23 Or, la demande en nullité dans l’affaire au principal ayant été introduite le 2 novembre 2021, à savoir onze mois après ce dernier refus d’enregistrement, la juridiction de renvoi se pose la question de savoir si cette opposition concernant deux marques pratiquement identiques aux marques litigieuses peut être qualifiée d’acte interruptif de forclusion.
24 Selon cette juridiction, l’envoi d’une mise en demeure extrajudiciaire par le titulaire d’une marque antérieure indiquant un délai pour l’exercice de l’action en nullité devrait lier ce titulaire, étant donné que ce comportement a généré chez l’entreprise destinataire de cette mise en demeure la confiance que cette action ne sera pas introduite une fois ce délai écoulé. Dès lors, le fait d’invoquer, à l’occasion d’une procédure juridictionnelle engagée après l’expiration dudit délai, la mauvaise
foi de cette entreprise lors du dépôt de la demande d’enregistrement d’une marque postérieure dans le but d’éviter l’application du délai de cinq années enfermant l’exercice de l’action en nullité devrait être considéré comme un comportement contraire à la bonne foi.

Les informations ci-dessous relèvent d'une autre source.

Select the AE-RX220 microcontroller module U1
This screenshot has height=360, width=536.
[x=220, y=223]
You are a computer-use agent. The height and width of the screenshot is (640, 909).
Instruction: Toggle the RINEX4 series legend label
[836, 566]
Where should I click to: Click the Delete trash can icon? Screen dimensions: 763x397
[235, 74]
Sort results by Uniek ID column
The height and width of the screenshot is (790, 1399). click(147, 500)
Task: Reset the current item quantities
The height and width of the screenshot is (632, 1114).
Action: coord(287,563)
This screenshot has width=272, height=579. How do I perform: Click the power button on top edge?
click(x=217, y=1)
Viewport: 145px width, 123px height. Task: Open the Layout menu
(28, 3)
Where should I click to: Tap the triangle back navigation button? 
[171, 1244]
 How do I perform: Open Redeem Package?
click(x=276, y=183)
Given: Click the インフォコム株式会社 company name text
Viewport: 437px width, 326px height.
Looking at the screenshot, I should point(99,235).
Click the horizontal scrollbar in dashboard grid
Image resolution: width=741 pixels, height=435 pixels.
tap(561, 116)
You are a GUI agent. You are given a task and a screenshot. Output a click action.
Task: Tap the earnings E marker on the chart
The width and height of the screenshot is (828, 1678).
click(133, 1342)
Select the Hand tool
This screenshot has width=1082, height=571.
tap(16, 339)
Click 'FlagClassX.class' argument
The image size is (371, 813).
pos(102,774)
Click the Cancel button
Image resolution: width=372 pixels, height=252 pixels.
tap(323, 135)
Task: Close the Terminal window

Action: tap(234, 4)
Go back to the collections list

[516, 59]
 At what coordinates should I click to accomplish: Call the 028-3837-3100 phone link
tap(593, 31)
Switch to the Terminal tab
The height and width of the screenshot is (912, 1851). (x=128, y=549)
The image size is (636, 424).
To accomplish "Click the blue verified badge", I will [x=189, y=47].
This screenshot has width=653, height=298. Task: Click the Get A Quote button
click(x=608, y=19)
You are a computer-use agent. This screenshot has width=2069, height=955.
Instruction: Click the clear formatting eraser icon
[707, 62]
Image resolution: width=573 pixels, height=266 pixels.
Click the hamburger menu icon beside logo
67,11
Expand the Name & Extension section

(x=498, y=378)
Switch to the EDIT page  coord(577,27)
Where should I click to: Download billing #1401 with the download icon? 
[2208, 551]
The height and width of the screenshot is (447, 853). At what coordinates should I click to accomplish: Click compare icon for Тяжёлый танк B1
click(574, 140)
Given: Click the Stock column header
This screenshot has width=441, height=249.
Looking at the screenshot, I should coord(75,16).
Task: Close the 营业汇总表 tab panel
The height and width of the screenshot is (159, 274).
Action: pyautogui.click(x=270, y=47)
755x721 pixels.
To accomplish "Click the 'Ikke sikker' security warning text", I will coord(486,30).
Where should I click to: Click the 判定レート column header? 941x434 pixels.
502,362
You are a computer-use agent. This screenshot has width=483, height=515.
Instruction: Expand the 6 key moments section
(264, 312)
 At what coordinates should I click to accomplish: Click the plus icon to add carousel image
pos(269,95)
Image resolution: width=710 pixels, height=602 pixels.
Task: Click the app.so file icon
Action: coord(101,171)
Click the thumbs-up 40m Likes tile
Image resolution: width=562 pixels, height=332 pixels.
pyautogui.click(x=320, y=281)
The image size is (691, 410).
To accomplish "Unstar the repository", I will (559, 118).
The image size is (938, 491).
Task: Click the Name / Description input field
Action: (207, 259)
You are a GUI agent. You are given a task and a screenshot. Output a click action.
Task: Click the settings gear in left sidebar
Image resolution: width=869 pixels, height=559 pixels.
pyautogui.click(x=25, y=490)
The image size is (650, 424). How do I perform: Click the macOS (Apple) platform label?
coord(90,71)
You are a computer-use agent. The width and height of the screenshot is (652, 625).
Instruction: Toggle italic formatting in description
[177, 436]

25 Ladite juridiction mentionne que, s’il résulte de l’arrêt du 19 mai 2022, HEITEC (C‑466/20, EU:C:2022:400), que l’introduction d’un recours administratif ou juridictionnel par le titulaire d’une marque ou d’un autre droit antérieur, confronté au refus du destinataire d’une mise en demeure de cesser l’usage d’une marque postérieure, constitue la preuve que ce titulaire a déployé des efforts pour remédier à cette situation, cette jurisprudence ne devrait pas être interprétée en ce sens que seul ce
type de démarches pourrait apporter une telle preuve. Selon la même juridiction, c’est le comportement global du titulaire de l’enregistrement antérieur qui devrait être analysé à cette fin. Dès lors, la formulation d’une opposition de ce titulaire à l’enregistrement de marques de l’Union européenne analogues aux marques litigieuses relèverait de la notion d’« effort dans un délai raisonnable » au sens de ladite jurisprudence.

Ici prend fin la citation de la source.